“Our commitment must be to remember the victims who perished, respect the survivors still with us, and reaffirm humanity's common aspiration for mutual understanding and justice.”
-- Declaration of the Stockholm International Forum on the Holocaust
The Memory Project exhibition at the Galicia Jewish Museum opened on 1 July as part of the events for the 23rd Jewish Culture Festival.
The Memory Project, partially funded by the International Holocaust Remembrance Alliance through the Grant Programme, is an exhibit that addresses the universal themes of memory and loss through the story of one family and illustrates the transformative power of art.

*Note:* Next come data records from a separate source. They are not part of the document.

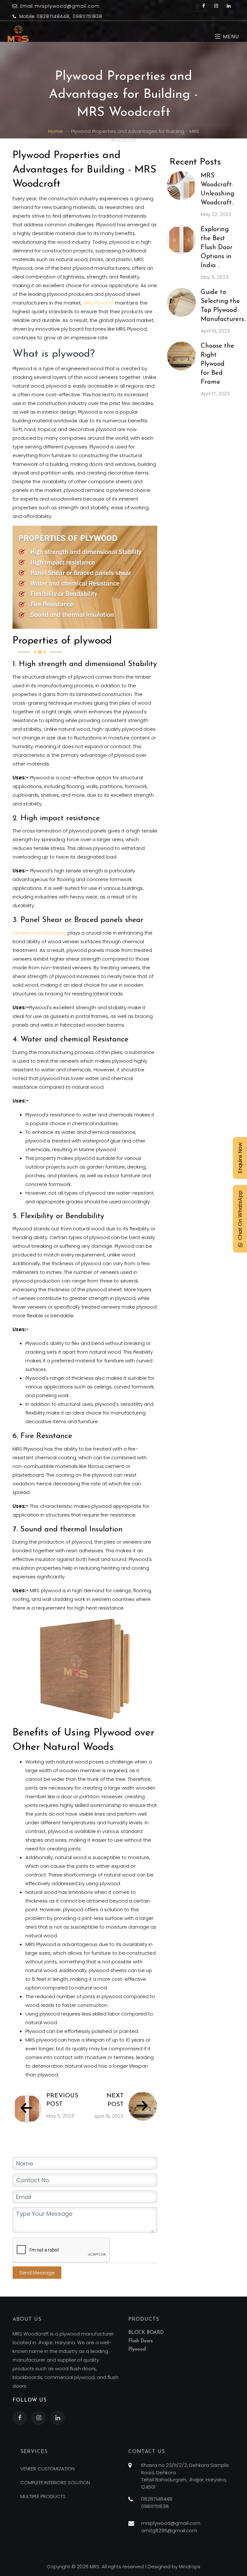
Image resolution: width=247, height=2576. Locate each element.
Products (143, 2319)
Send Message (37, 2272)
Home (55, 131)
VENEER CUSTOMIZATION (47, 2468)
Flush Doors (140, 2341)
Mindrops (189, 2566)
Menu (230, 36)
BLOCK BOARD (146, 2332)
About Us (27, 2319)
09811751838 (87, 16)
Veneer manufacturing (39, 932)
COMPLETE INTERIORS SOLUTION (55, 2482)
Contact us (146, 2451)
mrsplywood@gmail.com (67, 6)
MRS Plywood (98, 302)
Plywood (137, 2349)
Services (34, 2451)
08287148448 (53, 16)
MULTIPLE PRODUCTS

At the center of the project are a traveling multi-screen exhibit and a documentary movie about a Polish Holocaust survivor's story and the attempt of a second generation relative to connect to her lost family through art. The educational program encourages participants to learn about a Holocaust victim's personal story and connect to that person through a drawing. These drawings are exhibited in schools and museums and shared via social media tools to connect contemporary media trends and Holocaust remembrance.
The exhibition was born out of artist Roz Jacobs’ need to recapture something that was destroyed – the life of a Jewish boy named Kalman who was separated from his sister, never to be seen again. The exhibition presents a series of Kalman’s portraits, painted based on his single surviving photograph, along with Kalman’s story and the stories of other members of the Jacobs family.